■ What is being asked ■
Exactly the lines from the one containing "You are a GUI" through the final line of the data below, with pictures omitted, make up the answer.

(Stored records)
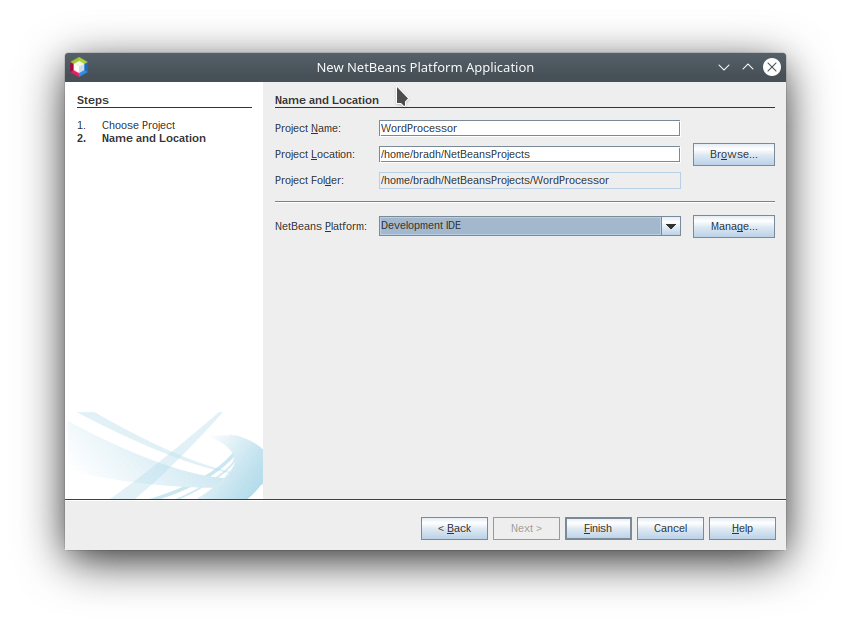This screenshot has height=627, width=851.
Task: Click the Project Name label
Action: (308, 128)
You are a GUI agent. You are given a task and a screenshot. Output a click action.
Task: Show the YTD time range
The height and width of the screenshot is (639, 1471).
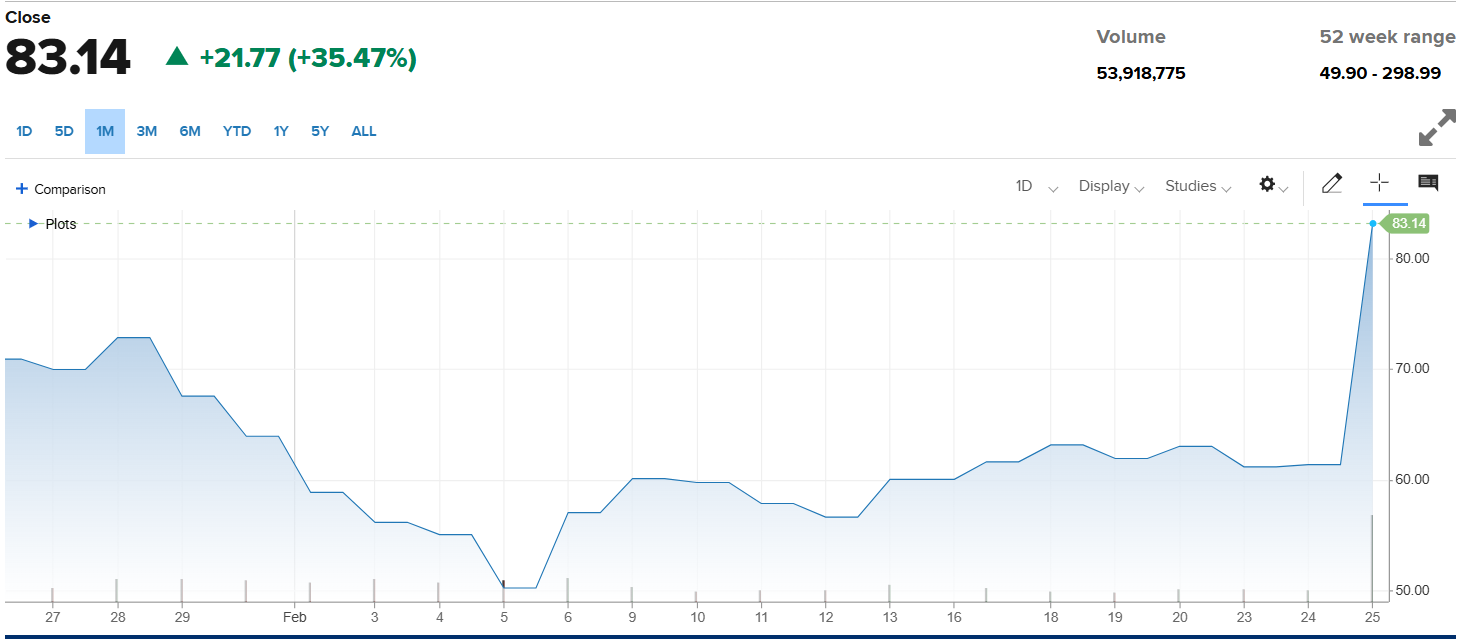pyautogui.click(x=237, y=131)
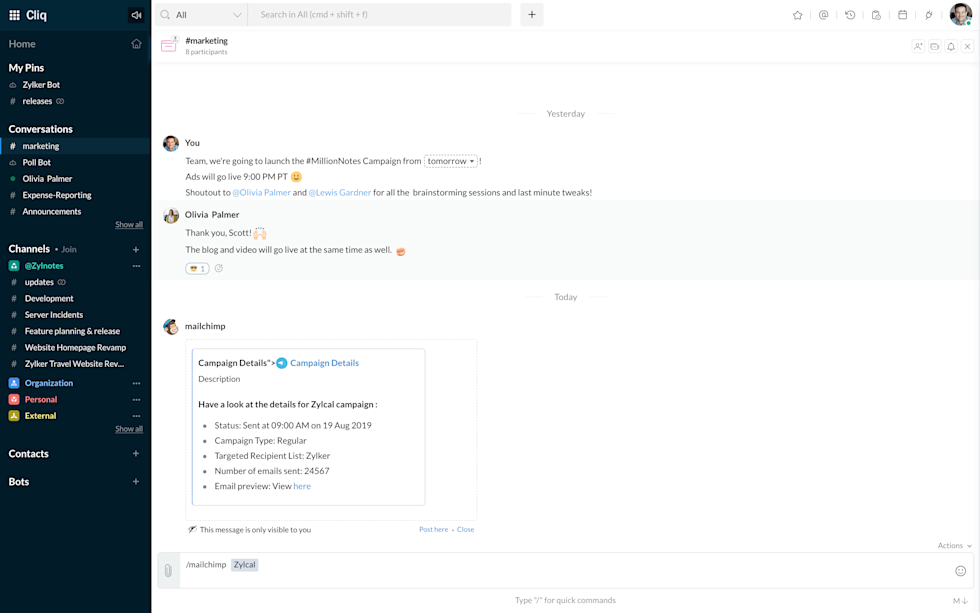Open the emoji picker smiley icon
Screen dimensions: 980x613
click(960, 571)
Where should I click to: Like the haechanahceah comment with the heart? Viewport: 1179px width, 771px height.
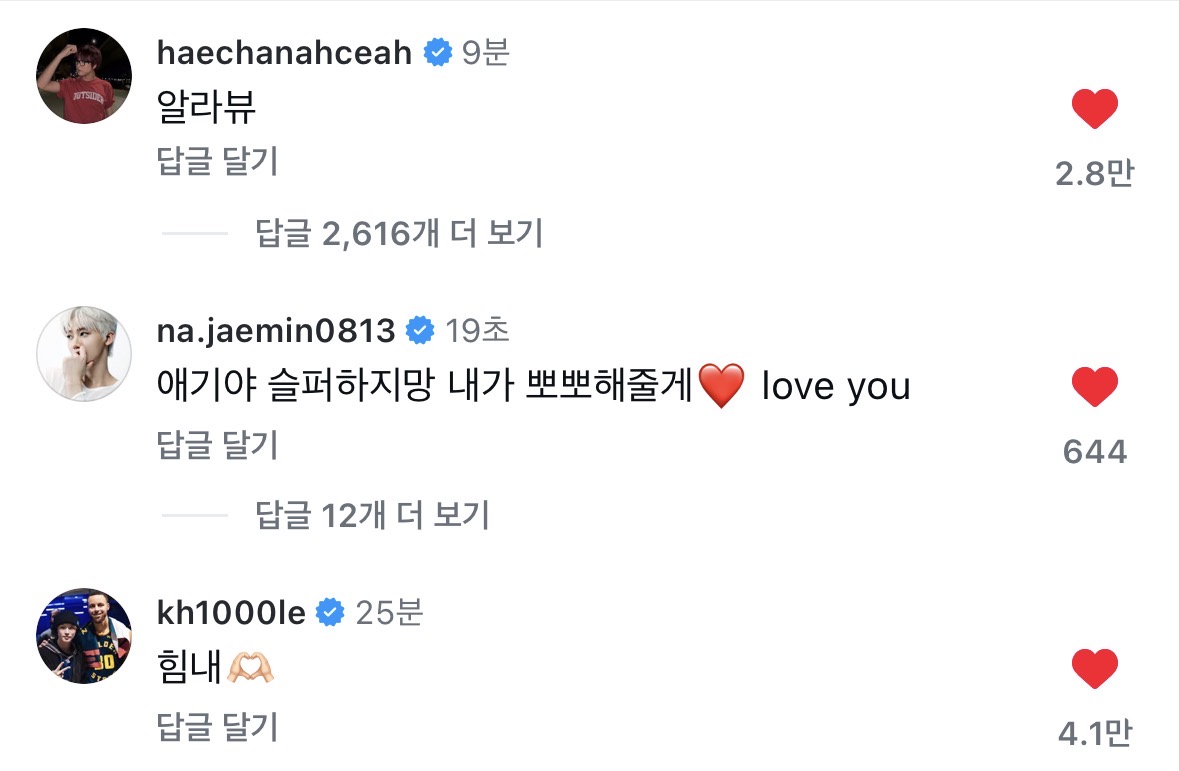[1094, 109]
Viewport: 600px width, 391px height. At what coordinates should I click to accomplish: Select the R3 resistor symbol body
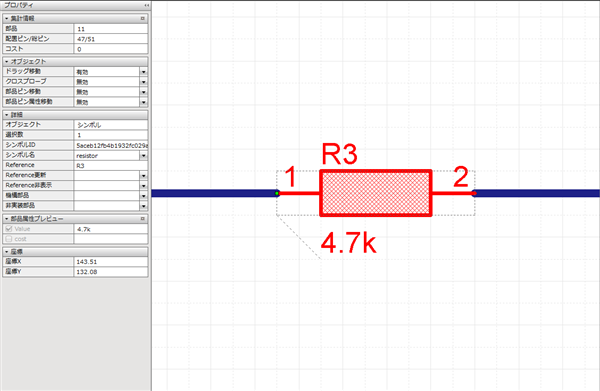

■ Completed task ■
You are a GUI agent. You are given a task and a screenshot. Output a click action.
Task: Show the YTD time range
The height and width of the screenshot is (639, 1471).
pyautogui.click(x=237, y=131)
Open the emoji picker smiley icon
Screen dimensions: 980x613
click(960, 571)
Where should I click to: Like the haechanahceah comment with the heart? Viewport: 1179px width, 771px height.
[1094, 109]
Viewport: 600px width, 391px height. At what coordinates should I click to accomplish: Select the R3 resistor symbol body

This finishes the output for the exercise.